No mar também há seca ...

20-04-2012 23:32

O café chama-se Beira-Mar e partilhei mesa com o dono que é também Mestre de um barco de pesca.

A conversa começou, como tantas outras, pelo tempo.

“É que vai de seca”, disse-me.

“Pois vai. Não chove vai já para…bem, noutros anos não noto o tempo como desta vez”, respondi. “Desde que o meu filho nasceu, e já lá vão quase três meses, o rapaz ainda só apanhou uma manhã de chuva”, resumi eu o clima no Algarve dos últimos tempos.

“Pois…a seca é má para tudo. Não há nada para que sirva, é má para os campos, para a pesca…”

“Para a pesca?”, interrompi, pensando tratar-se de um engano.

“Sim, para a pesca também faz falta que chova em terra. Se chove, o mar fica revirado e isso é bom para a faina. A terra que vem de terra alimenta os peixes…a seca em terra, também é seca no mar!”

A aparente contradição, haver seca no mar, depois do espanto inicial, fez-me pensar que o Mestre tinha mais que razão.

Sempre que chove em terra, os sedimentos são arrastados para os cursos de água e, por sua vez, estes são transportados para o mar. O mar fica então carregado de sedimentos vindos de terra, com a cor alterada, como se tivesse sido lavrado. Seria isto que o pescador queria dizer com “revirado”?

Talvez.

Todo o aporte sedimentar continental, carregado de matéria orgânica e mineral, contribui para a produtividade do meio marinho. Elementos químicos como o carbono, azoto e fósforo são fundamentais para os ecossistemas marinhos. A falta de um meio que os transporte da terra para o mar, a água, irá originar alterações na produtividade destes ecossistemas. A influência terrestre é especialmente importante em ambientes estuarinos como aquele a que o Mestre se referia e onde pesca – em zonas próximas à foz do Rio Arade.

O mar precisa da água e das substâncias da terra. De um mar revirado dependem os ecossistemas marinhos e, também, os pescadores.
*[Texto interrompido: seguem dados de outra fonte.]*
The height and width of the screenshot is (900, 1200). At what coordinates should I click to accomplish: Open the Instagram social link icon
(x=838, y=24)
As conversas de café têm disto: percebermos que a seca em terra…também é seca no mar.

 

Referências:

Lake, P. S. (2011) Estuaries and Drought, in Drought and Aquatic Ecosystems: Effects and Responses, John Wiley & Sons, Ltd, Chichester, UK. doi: 10.1002/9781444341812.ch10.
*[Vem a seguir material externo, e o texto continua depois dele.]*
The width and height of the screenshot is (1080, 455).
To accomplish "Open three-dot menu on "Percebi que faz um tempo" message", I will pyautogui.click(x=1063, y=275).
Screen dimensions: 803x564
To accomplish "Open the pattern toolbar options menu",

Consultado o capítulo 10 “Estuaries and drought” em Google Books.

 

Luis Azevedo Rodrigues (texto publicado no âmbito do projeto: Ciência na Imprensa Regional - Ciência Viva, a 01 de Março de 2012)

 

Tópico: Comentários

seca no mar

Data: 26-04-2012 | De: Rui Costa

Um artigo simples, mas muito agradável. Especialmente porque alerta para questões e problemas que nem sequer ocorre ao comum dos cidadãos.
Gosto sempre de ver um determinado problema por um ângulo que nunca me tinha ocorrido.
Neste caso, penso que este problema ainda se tem agravado mais com a contrução de barragens e mini-hidricas que tem proliferado nas últimas décadas.